Lassa Fever Outbreak Reaches 22% Fatality Ratio
The Lassa Fever outbreak in Nigeria has now caused 72 deaths across 20 states and the Federal Capital Territory through February 10, 2019.
This new data is important since it, unfortunately, represents a case fatality ratio of 22 percent, based on 324 confirmed cases and 3 probable cases during 2019, which was published by the World Health Organization (WHO)
Of the 3,746 contacts identified in 2019, 2,658 are still under follow-up care, while 1,045 people have completed the 21 days of follow-up monitoring.
Since there is currently no approved vaccine, early supportive care with rehydration and symptomatic treatment improves an infected person’s survival, says the WHO.
Previously, on January 21, 2019, the Nigeria Centre for Disease Control (NCDC) declared a Lassa fever outbreak.
WHO continues to advise all countries in the ‘Lassa Fever Belt” of central west Africa, on the need to enhance early detection and treatment of cases to reduce the case fatality rate as well as strengthen cross-border collaboration.
The Lassa virus is transmitted to humans via contact with food or household items contaminated with rodent urine or feces. Person-to-person infections can also occur, particularly in hospitals lacking adequate infection prevention and control measures, says the WHO.
Lassa fever usually causes mild symptoms, including slight fever, weakness, and headache. However, in some people, it can cause more serious symptoms, like bleeding in the gums, eyes, or nose.
To alert Americans prior to visiting Nigeria, the US Centers for Disease Control and Prevention (CDC) issued a Level 1 Travel Alert regarding Lassa Fever on February 7, 2019.
Historically, there have been very few Lassa Fever cases reported in the USA. The CDC and the New Jersey Department of Health confirmed 1 death in a person returning to the USA from Liberia in 2015.
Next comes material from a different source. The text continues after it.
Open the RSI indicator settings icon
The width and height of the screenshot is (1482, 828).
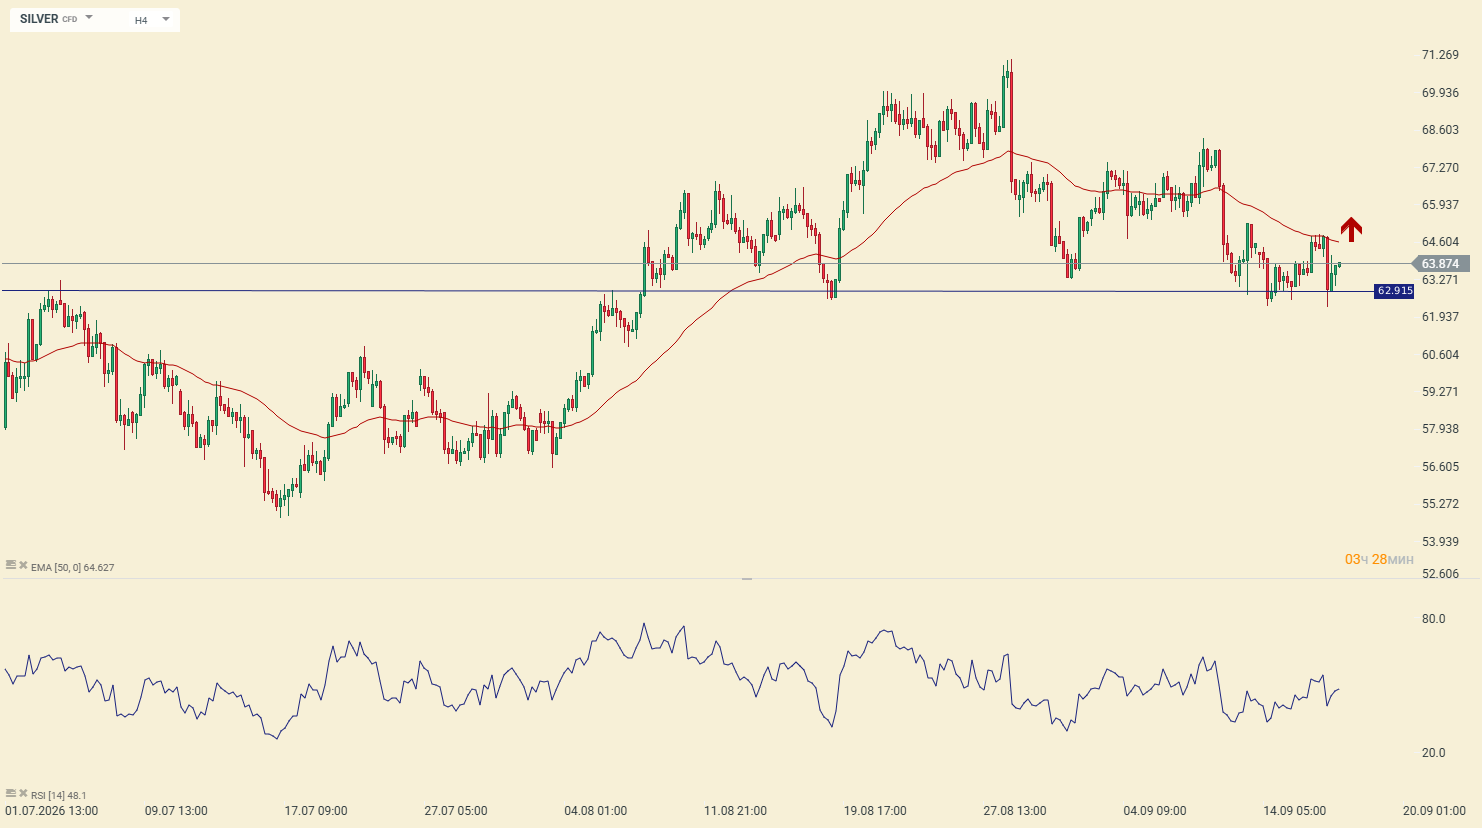[x=11, y=793]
This ‘Practice Usual Precautions’ Alert says travelers who develop serious symptoms of Lassa fever during or after their trip should see a doctor right away. They should tell the doctor where they traveled in Nigeria and whether they had contact with a rodent or sick person.
Additionally, the CDC issued multiple Level 2, Travel Alerts, for Nigeria:
The CDC advises any visitor to Nigeria to be fully protected with an appropriate vaccine. This list of diseases and vaccines can be found at this CDC page.
International travelers can schedule pre-trip vaccine and medication counseling sessions with a local pharmacy at Vax-Before-Travel.
Additionally, the US State Department issued a Level 3 Travel Advisory on February 7, 2019, advising visitors to Nigeria 'Reconsider Travel’.